First, we processed our dataset before statistical
analysis. The dataset initially consists of 615
observations. We removed the NAs and the patient
ID indicator column. There are 589 observations left
after removing the NAs. There are originally five
categories in the response variable: 0=Blood Donor,
0s=suspect Blood Donor, 1=Hepatitis, 2=Fibrosis,
and 3=Cirrhosis. The category “0=Blood Donor”
means healthy samples that are not diagnosed with
CHC infected liver disease. The category
“0s=suspect Blood Donor” indicates it is
undetermined whether the sample contracted CHC
infected liver disease or not. The other three
categories represent different diagnosis stages of
CHC infected liver disease. “1=Hepatitis” is the least
severe of the three categories, and “3=Cirrhosis” is
the most severe. We removed observations classified
as “0s=suspect Blood Donor” because our research
interest focuses on predicting diseased versus healthy
samples.
After processing the data, we performed
exploratory data analysis. The dataset was initially
very imbalanced. About 90.3% of the samples are
classified as “0=Blood Donor” (non-diseased
samples). About 3.4% of the samples are classified as
“1=Hepatitis”. About 2.1% of the samples are
classified as “2=Fibrosis”. About 4.1% of the
samples are classified as “3=Cirrhosis”. To balance
the data, we randomly replicated examples with
replacement so that each category (“0=Blood
Donor”, “1=Hepatitis”, “2=Fibrosis”, “3=Cirrhosis”)
in the response variable contains the same number of
samples. After we balanced the data, there are 1432
samples in total and 526 samples for each of the four
categories in the response variable, CHC infected
liver disease stage. We computed the range for all
numerical variables and summarized them in Table 1.
A multinomial logistics regression model was fit
using variables listed in Table 1. Some previous
studies also used the multinomial logistics regression
model, but they used different combinations of
biomarkers or liver disease indexes other than this
study. First, the data was modeled using the entire
balanced dataset without training. The corresponding
regression coefficients and p-values were calculated
to exclude non-significant variables from the model.

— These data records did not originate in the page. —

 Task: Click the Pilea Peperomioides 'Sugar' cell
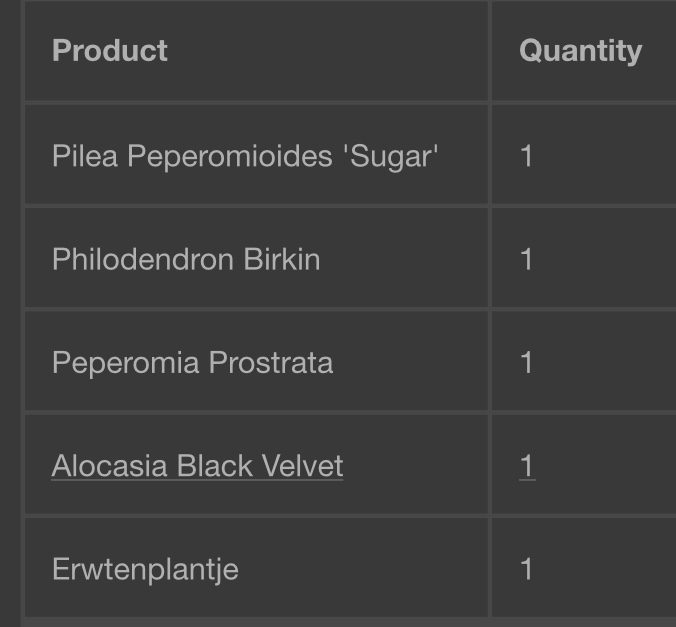click(256, 154)
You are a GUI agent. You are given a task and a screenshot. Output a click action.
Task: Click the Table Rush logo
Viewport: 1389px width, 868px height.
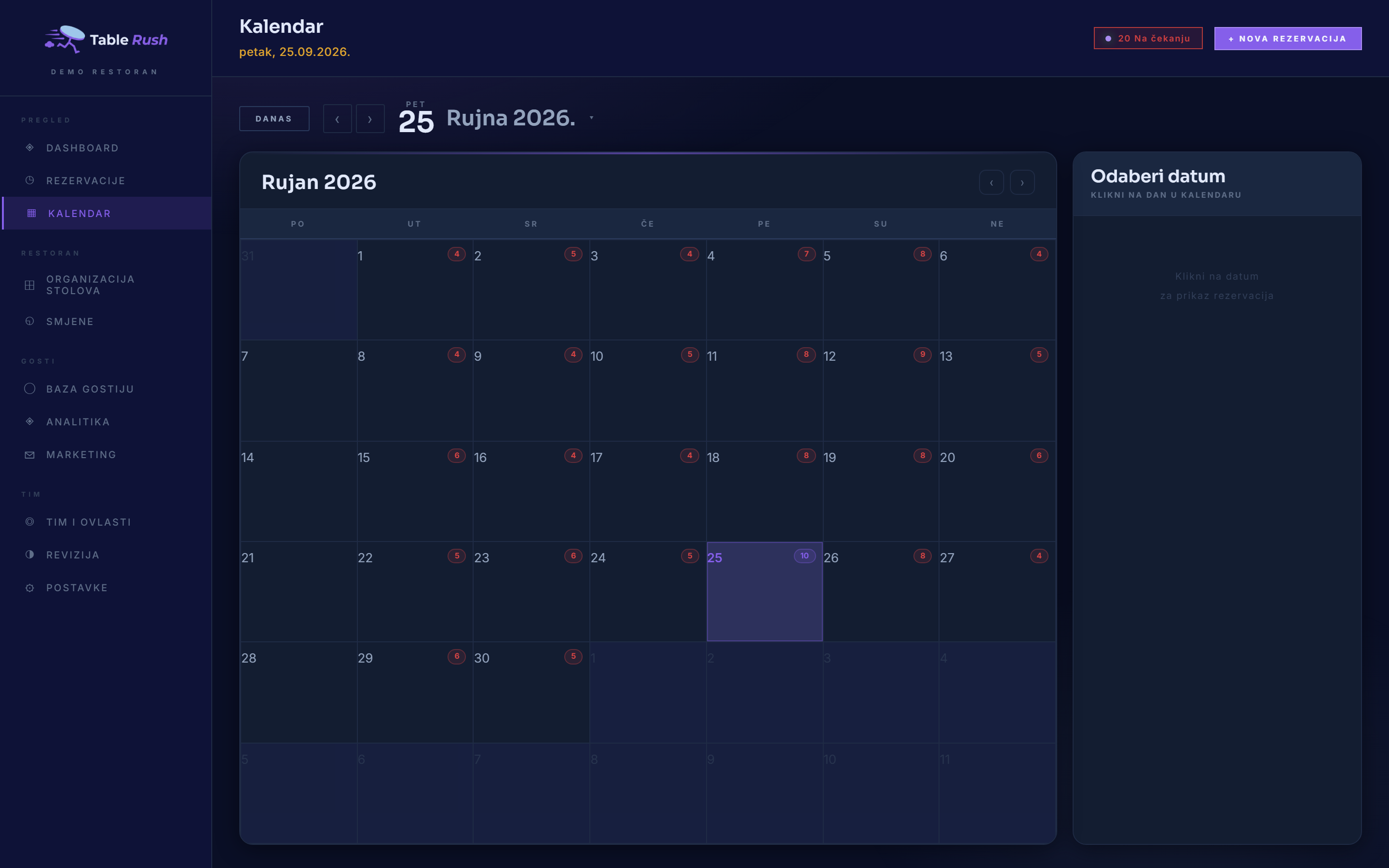106,40
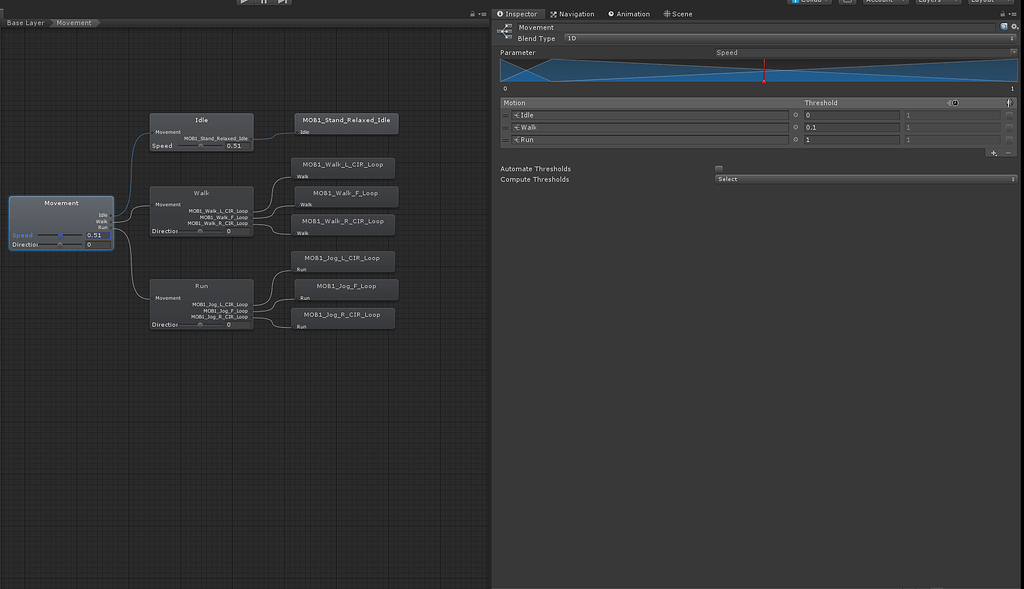Screen dimensions: 1024x589
Task: Click the Animator panel lock icon
Action: pos(472,14)
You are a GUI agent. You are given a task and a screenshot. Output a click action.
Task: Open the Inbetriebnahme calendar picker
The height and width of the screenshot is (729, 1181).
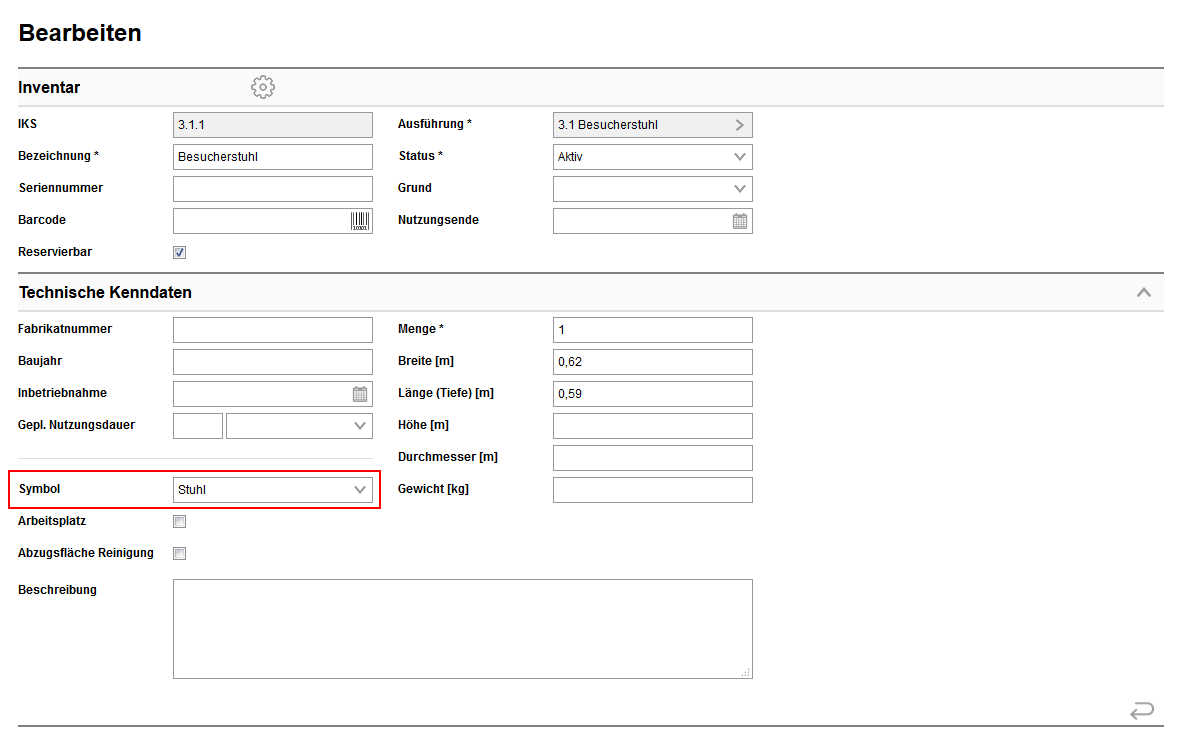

We used a significance level of α = 0.05. After that,
we performed forward, backward and bidirectional
model selection to fine-tune our model. LASSO and
cross-validation were implemented to eliminate
unimportant variables. We fitted a multinomial
logistics regression model with all selected variables.
We randomly partitioned the samples into training
and testing sets 100 times to estimate the average
model performance. We computed mean accuracy,
mean recall sensitivity, mean precision, and mean
specificity. The corresponding standard deviations of
the model accuracy, recall sensitivity, precision, and
specificity are also calculated after 100 iterations. In
addition, we also performed multinomial logistics
regression with L2 penalty (ridge regression). The
dataset was again randomly split into training versus
validation sets 100 times. Corresponding statistics for
ridge regression performance are also computed.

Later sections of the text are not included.